Es esa enfermedad que nos hace desfallecer de cansancio y hacer las cosas sin energía, a medias, muchas veces solo por salir de un
compromiso, pero sin poner nuestro máximo empeño en que los resultados sean los idóneos. Nuestro trabajo se vuelve rutinario, mecánico
y sin horizontes. Pero el don de fortaleza, robusteciendo en grado sobrehumano las fuerzas del alma, es remedio proporcionado y eficaz
para destruir en absoluto y por completo la tibieza en el servicio de Dios.

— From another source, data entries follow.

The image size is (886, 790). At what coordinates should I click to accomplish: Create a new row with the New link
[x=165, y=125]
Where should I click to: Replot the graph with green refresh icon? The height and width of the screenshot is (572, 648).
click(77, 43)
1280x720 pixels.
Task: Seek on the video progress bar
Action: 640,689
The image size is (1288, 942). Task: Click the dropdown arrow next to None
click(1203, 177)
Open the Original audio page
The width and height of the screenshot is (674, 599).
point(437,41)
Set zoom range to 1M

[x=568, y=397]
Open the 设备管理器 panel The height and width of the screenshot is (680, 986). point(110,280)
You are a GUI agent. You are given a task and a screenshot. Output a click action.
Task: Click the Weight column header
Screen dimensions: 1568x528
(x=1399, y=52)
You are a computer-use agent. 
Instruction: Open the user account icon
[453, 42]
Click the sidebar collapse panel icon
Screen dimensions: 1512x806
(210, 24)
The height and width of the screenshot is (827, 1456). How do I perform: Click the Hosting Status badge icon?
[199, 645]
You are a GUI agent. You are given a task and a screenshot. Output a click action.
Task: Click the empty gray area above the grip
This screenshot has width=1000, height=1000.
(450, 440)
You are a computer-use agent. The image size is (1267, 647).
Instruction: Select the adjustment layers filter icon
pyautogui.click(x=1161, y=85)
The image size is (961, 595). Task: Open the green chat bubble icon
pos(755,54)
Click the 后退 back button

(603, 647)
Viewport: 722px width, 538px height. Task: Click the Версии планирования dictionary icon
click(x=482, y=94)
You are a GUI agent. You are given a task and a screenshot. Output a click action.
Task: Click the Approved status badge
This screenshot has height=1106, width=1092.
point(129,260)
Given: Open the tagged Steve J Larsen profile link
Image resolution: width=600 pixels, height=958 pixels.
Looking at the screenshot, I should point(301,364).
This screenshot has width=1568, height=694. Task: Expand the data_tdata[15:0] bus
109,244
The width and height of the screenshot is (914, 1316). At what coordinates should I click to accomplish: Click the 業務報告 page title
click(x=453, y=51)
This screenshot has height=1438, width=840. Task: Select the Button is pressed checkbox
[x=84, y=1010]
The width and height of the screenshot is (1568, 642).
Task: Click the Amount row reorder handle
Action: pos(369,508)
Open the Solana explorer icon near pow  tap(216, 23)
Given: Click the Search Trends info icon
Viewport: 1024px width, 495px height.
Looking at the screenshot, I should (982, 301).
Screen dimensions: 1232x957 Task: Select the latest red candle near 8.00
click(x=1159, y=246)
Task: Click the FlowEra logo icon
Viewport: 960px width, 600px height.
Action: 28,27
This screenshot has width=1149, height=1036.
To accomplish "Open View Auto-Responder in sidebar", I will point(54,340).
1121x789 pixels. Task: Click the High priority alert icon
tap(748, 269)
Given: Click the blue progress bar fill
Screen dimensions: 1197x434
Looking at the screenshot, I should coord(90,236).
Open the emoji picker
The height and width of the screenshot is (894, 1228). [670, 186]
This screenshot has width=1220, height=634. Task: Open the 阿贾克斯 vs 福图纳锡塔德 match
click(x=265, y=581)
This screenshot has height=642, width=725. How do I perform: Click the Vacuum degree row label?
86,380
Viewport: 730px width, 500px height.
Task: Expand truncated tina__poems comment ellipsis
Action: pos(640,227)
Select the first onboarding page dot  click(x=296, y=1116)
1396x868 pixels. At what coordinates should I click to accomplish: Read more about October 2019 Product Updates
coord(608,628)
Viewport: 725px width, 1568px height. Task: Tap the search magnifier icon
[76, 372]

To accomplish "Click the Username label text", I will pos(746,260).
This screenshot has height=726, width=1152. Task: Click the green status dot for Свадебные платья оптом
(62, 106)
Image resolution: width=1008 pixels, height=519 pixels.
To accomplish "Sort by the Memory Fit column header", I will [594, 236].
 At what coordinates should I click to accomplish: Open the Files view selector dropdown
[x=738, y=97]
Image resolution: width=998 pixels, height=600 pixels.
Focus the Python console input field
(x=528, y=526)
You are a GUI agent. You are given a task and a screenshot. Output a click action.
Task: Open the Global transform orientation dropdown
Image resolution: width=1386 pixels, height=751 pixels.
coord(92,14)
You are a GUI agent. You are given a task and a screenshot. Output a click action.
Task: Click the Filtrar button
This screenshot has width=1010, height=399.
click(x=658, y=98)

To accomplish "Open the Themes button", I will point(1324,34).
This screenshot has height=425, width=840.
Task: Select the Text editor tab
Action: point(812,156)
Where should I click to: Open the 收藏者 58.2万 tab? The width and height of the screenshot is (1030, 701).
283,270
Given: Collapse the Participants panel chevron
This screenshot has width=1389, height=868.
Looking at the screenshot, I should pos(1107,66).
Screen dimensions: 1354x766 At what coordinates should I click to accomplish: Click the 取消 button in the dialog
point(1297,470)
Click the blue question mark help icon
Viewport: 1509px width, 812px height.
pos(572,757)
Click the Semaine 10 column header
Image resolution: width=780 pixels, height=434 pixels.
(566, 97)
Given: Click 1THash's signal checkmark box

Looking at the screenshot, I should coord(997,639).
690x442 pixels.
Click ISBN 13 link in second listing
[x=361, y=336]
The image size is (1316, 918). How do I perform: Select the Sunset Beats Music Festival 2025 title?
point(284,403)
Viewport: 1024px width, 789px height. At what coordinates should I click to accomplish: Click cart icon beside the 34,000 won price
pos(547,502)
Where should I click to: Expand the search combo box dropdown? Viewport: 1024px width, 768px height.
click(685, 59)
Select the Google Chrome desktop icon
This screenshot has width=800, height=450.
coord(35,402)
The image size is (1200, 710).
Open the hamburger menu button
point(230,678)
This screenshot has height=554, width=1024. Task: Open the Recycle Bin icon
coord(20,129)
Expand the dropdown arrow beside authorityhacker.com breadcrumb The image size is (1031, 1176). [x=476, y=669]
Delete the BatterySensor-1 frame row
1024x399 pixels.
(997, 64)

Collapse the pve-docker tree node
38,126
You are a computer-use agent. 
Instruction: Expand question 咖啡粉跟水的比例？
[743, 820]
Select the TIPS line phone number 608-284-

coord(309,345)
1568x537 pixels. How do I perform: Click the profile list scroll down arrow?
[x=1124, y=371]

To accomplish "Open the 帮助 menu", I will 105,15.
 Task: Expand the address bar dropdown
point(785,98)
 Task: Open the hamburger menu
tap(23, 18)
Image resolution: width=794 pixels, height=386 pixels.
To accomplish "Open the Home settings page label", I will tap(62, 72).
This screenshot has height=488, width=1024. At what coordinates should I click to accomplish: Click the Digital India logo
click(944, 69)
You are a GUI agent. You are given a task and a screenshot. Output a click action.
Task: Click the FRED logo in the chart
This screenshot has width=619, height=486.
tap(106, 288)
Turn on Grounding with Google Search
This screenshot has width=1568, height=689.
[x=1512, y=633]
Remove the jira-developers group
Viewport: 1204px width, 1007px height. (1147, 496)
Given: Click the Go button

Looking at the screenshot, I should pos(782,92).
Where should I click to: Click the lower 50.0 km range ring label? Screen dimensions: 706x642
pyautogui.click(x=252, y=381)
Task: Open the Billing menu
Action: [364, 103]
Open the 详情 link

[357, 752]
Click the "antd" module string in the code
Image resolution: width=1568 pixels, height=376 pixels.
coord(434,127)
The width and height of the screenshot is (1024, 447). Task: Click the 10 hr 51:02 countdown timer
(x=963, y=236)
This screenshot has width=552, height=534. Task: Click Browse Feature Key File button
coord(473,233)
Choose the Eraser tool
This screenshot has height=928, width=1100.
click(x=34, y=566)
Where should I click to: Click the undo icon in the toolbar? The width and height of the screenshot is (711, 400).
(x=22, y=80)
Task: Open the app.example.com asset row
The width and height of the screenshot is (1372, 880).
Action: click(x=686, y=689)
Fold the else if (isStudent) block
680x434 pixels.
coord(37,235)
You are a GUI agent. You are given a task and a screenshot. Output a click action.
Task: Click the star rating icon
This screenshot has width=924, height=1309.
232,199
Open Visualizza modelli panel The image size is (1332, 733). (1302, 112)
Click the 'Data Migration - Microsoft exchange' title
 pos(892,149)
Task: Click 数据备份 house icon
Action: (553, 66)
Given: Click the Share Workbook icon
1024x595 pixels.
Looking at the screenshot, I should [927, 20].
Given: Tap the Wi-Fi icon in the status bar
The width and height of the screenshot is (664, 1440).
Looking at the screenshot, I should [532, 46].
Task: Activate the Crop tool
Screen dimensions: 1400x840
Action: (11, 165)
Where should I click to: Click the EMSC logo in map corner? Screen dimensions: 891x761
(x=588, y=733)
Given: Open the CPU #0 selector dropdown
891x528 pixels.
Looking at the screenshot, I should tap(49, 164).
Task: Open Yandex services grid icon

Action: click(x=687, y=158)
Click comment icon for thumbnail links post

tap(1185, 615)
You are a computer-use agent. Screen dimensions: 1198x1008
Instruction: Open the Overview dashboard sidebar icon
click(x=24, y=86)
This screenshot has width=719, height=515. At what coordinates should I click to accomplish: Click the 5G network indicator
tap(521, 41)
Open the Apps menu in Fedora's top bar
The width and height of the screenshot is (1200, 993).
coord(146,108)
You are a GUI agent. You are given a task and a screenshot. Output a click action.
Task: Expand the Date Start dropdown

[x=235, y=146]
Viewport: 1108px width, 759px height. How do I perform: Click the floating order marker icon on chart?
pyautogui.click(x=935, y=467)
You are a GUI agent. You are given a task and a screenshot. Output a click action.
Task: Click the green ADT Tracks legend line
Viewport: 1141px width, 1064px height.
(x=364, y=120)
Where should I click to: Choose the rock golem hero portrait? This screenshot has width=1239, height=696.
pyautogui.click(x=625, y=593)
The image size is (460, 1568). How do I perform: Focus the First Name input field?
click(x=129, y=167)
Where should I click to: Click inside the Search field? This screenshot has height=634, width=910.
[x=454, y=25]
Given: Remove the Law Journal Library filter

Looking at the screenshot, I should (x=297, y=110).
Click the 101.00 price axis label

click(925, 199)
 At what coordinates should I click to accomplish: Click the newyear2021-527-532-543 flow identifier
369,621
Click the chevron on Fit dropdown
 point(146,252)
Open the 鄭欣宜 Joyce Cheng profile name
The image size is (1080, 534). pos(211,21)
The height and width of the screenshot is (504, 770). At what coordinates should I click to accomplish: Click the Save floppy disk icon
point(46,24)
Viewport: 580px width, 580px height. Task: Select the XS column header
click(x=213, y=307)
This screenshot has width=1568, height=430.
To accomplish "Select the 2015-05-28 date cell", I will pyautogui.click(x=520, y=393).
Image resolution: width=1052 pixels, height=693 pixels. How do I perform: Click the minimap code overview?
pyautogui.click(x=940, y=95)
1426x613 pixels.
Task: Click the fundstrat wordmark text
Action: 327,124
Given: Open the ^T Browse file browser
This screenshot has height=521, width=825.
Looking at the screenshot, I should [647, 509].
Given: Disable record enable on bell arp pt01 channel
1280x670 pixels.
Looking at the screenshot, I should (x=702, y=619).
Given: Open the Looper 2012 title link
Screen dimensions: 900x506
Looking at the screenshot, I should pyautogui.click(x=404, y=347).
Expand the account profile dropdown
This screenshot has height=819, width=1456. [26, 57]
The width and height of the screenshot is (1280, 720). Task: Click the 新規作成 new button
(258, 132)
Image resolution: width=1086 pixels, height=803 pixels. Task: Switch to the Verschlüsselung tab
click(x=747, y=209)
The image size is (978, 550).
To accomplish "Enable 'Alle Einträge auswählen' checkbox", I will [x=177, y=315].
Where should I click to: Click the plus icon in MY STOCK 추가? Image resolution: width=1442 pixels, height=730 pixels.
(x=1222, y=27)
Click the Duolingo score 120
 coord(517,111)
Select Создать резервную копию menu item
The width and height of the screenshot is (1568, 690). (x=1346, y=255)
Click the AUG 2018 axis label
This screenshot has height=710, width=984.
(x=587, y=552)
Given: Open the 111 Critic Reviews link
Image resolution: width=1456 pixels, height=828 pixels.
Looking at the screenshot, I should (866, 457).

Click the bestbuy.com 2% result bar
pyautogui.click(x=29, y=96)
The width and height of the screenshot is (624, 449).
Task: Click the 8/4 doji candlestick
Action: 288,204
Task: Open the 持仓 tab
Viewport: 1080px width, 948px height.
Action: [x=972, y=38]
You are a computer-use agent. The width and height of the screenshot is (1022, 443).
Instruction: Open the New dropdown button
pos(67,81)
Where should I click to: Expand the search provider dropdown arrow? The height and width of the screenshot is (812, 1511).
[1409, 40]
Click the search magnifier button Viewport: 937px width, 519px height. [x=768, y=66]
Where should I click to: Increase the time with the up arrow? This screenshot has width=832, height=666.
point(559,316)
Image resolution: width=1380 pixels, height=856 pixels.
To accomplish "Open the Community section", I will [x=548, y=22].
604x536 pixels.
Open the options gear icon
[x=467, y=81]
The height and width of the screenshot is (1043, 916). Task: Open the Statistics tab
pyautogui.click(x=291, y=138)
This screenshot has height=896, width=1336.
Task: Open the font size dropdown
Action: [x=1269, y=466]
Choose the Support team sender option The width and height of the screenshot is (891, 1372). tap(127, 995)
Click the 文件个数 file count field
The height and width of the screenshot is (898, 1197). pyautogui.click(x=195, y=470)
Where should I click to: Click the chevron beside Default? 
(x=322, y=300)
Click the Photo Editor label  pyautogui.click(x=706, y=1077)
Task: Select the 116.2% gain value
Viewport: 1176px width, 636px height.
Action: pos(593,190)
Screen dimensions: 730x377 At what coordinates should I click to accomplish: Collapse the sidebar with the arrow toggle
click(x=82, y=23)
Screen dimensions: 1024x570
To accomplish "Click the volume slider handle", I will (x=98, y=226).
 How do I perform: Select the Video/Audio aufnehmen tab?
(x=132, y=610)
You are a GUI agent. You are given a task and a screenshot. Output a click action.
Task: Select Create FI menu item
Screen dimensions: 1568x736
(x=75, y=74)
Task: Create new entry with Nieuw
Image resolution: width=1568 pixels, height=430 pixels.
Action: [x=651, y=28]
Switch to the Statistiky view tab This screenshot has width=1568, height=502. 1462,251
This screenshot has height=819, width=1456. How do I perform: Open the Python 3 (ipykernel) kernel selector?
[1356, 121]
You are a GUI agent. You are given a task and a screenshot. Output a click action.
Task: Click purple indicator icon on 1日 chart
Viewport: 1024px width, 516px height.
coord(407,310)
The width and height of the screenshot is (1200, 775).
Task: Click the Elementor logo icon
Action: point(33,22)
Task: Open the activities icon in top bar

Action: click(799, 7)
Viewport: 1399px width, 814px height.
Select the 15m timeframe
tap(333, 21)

c. Hace al alma intrépida y valiente ante toda clase de peligros o enemigos. Es precisamente lo que ocurrió a aquellos apóstoles,
cobardes y miedosos, abandonando a su Maestro en la noche del Jueves Santo; pero que se presentan ante el pueblo en la mañana de
Pentecostés con una entereza y valentía sobrehumanas; sin miedo a nadie, hacen caso omiso de la prohibición de predicar en nombre de
Jesús impuesta por los jefes de la Sinagoga, porque entienden que "es preciso obedecer a Dios antes que a los hombres" (Act.
5,29). Después se glorían de sufrir ultrajes por el nombre de Jesús ( Cf. Act. 5,41). Todos confesaron a su Maestro con el martirio; y
aquel Pedro que se acobardó negando a su Maestro, muere crucificado cabeza abajo. Todo esto era efecto sobrehumano del don de
fortaleza, que recibieron los apóstoles, con una plenitud inmensa, en la mañana de Pentecostés. Y así muchos santos, incluidos los de
nuestros tiempos, han enfrentado y siguen enfrentando los peligros con mucha valentía, impulsados por esa fuerza divina, que reciben
del Espíritu Santo.

d. Hace soportar los mayores dolores con gozo y


alegría. A muchas personas que lean esto, en pleno siglo XXI, les sonará a algo así como "masoquismo" o "locura". Pero para muchos santos en
la historia de la Iglesia, no han conocido la resignación. No se resignan al dolor, sino que, por el contrario, algunos hasta han salido a buscarlo
voluntariamente; hacen penitencias increíbles y sufren con una paciencia heroica, soportando el dolor y las enfermedades, con el cuerpo
destrozado, pero con el alma radiante de alegría. Ese fue el efecto que provocó el Espíritu Santo en Santa Teresita del Niño Jesús, llevándola a
decir: "He llegado a no poder sufrir, porque me es dulce todo padecimiento".